§ **Your task**: State the number of lines in the material below that hold "computer", and add nothing to it.
··········
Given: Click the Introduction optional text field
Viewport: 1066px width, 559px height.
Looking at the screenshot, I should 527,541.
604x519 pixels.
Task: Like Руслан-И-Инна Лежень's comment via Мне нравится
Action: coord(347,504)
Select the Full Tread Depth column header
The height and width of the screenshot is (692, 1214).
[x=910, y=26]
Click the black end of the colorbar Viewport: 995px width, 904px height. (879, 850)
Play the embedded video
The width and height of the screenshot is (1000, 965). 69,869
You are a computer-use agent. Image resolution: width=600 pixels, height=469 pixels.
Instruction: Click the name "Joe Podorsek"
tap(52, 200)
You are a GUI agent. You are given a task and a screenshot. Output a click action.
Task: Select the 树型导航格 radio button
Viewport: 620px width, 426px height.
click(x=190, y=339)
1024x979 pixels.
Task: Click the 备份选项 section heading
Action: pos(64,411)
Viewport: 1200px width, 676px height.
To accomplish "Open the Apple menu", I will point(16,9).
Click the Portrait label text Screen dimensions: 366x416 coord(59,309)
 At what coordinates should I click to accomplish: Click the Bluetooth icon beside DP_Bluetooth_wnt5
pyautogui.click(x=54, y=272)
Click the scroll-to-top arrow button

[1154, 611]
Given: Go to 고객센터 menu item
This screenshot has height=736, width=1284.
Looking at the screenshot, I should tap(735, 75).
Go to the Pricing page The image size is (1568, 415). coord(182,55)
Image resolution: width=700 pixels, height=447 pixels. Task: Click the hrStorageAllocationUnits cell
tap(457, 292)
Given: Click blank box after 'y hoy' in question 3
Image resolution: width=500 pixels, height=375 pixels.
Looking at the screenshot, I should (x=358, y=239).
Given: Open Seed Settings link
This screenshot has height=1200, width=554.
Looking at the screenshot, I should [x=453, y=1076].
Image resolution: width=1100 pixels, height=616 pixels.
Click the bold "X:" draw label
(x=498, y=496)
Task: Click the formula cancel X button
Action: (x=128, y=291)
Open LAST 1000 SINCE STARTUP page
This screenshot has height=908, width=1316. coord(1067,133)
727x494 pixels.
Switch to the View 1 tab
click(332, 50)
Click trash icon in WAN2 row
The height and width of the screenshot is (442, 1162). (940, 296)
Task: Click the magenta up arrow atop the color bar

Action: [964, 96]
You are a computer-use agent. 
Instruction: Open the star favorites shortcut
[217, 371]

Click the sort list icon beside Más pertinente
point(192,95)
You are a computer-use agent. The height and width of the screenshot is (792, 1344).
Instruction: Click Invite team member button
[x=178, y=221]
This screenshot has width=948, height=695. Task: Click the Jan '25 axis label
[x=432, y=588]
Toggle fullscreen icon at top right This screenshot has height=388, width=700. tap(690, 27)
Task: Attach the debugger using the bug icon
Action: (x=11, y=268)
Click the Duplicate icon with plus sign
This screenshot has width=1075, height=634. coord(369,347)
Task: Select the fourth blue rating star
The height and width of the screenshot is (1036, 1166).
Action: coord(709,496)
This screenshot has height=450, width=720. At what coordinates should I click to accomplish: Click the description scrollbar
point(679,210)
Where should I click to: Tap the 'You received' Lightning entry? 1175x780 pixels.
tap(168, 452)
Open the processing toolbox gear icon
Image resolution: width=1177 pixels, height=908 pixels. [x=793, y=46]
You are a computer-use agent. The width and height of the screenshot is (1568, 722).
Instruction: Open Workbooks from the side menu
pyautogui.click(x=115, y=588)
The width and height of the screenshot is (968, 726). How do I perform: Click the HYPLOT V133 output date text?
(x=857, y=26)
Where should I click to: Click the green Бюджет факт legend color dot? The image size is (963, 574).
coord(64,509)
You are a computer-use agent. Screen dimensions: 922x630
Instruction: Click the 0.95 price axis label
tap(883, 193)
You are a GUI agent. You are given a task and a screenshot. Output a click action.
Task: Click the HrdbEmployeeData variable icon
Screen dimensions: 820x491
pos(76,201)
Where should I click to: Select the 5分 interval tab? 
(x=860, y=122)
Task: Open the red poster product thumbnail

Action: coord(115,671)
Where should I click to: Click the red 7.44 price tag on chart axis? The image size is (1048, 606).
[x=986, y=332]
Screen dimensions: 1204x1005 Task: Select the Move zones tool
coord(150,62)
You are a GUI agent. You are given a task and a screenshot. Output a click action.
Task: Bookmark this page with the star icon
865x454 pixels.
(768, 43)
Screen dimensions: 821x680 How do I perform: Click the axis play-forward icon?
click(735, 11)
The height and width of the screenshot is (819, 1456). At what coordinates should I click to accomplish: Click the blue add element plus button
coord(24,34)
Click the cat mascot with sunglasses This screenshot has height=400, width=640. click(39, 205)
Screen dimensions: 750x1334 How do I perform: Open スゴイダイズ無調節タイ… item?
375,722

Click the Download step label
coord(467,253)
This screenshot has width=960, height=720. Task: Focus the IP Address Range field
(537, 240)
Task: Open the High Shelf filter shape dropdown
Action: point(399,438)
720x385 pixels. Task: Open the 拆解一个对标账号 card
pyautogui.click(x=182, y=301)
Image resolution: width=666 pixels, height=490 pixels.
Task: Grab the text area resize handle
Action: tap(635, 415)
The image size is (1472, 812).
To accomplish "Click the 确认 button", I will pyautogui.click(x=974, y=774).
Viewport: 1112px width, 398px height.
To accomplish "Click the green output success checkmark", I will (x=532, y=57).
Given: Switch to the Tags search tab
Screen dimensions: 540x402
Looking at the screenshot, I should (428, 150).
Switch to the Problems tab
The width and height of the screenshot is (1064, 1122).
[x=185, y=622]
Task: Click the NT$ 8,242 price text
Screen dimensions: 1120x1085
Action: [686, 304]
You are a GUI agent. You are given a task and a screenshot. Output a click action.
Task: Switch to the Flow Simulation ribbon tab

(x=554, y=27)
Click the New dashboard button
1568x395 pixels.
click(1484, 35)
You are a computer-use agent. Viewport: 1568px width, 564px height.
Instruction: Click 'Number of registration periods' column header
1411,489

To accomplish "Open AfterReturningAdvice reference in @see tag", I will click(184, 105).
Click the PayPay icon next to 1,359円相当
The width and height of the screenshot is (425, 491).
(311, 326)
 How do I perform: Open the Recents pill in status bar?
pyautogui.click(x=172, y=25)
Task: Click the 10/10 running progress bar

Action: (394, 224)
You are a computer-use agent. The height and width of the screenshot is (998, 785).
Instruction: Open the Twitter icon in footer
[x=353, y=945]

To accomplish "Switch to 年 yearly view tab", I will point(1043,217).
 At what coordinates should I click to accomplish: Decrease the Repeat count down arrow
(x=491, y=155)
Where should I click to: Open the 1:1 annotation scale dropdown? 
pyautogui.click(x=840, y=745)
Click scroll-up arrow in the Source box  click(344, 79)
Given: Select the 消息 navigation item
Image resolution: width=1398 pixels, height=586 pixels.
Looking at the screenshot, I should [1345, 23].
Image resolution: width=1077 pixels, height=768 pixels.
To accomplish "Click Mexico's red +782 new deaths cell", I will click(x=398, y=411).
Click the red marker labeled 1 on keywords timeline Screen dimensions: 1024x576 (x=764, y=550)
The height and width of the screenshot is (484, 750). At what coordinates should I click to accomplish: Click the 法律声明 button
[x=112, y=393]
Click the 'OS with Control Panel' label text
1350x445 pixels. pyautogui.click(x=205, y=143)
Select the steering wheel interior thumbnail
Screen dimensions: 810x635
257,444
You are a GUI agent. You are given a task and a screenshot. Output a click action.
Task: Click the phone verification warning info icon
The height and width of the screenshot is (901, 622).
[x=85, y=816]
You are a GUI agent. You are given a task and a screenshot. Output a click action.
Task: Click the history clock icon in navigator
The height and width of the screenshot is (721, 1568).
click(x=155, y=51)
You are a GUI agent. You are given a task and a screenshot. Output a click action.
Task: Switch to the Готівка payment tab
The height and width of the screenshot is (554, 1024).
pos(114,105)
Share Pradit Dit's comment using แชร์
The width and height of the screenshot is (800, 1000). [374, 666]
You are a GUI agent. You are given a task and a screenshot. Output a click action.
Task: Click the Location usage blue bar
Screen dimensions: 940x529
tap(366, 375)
··········
§ **Finished task**: 7